There are other laboratories around the world working on this type of diagnostics technology, including in Austria and Germany. What sets David and Roger apart is their collaboration—and not just with each other. David explains, ‘We’re based in a hospital, Flinders Medical Centre, and have ready access to patients and experts in clinical practice, to be able to advise how these tests might be useful.’ Their connection to the real-world of oesophageal cancer is a major advantage that they hope will lead to lives saved.
You can come up with great ideas that are never going to take off because they’re too expensive or not going to be adopted by clinicians—or patients, because patients aren’t brought into the equation and won’t actually go along with what you’ve created.
Professor David Watson is Professor and Head of Surgery at Flinders University and an oesophago-gastric surgeon. His interests include gastro-oesophageal reflux and oesophageal and gastric cancer. He leads clinical and laboratory research addressing benign and malignant esophageal disease, integrating laboratory, clinical and population research streams. He has published around 400 papers and book chapters, led the development of Australian national guidelines for the management of esophageal and gastric cancer, and contributed to national guidelines for the management of Barrett’s esophagus. He led the establishment of the Australia and New Zealand Gastric and Oesophageal Surgery Association as its foundation president, and he currently serves as Vice-President of the International Society for Diseases of the Esophagus.

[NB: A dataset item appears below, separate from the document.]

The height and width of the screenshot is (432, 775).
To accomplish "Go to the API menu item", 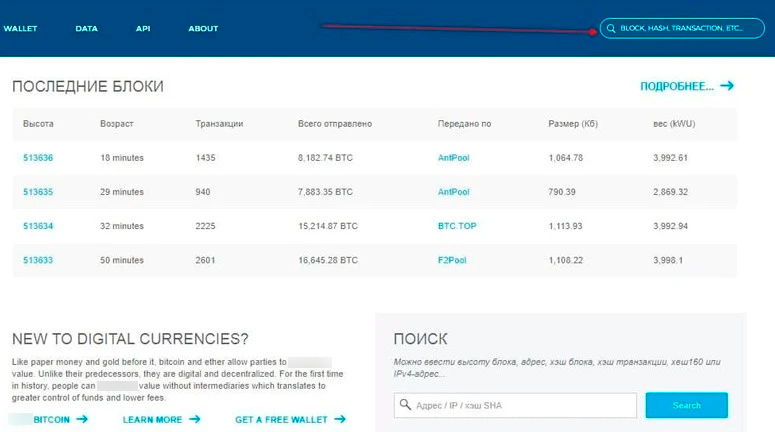I will (143, 29).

Dr Roger Yazbek completed his PhD from Flinders University in 2009 and in 2011, he received a highly competitive NHMRC Early Career Research fellowship to continue his research into dipeptidyl peptidases and gastrointestinal disease. After several years, he returned to Flinders as the Catherine Marie Enright Kelly Research Fellow and established the South Australian Breath Analysis Research laboratory, where he oversees an innovative research program to develop new breath analysis tools for the non-invasive detection of cancer, infectious disease and gastrointestinal dysfunction. He also works with the International Atomic Energy Agency to develop and validate new stable isotope tests for gastrointestinal damage in children. Dr Yazbek is internationally recognised for his research and his contributions to science were recognised by a 2013 Tall Poppy Award. He has co-authored 25 publications, attacting about 1000 citations, and served on the board of the Australian Society for Medical Research since 2010—including holding the position of president in 2018.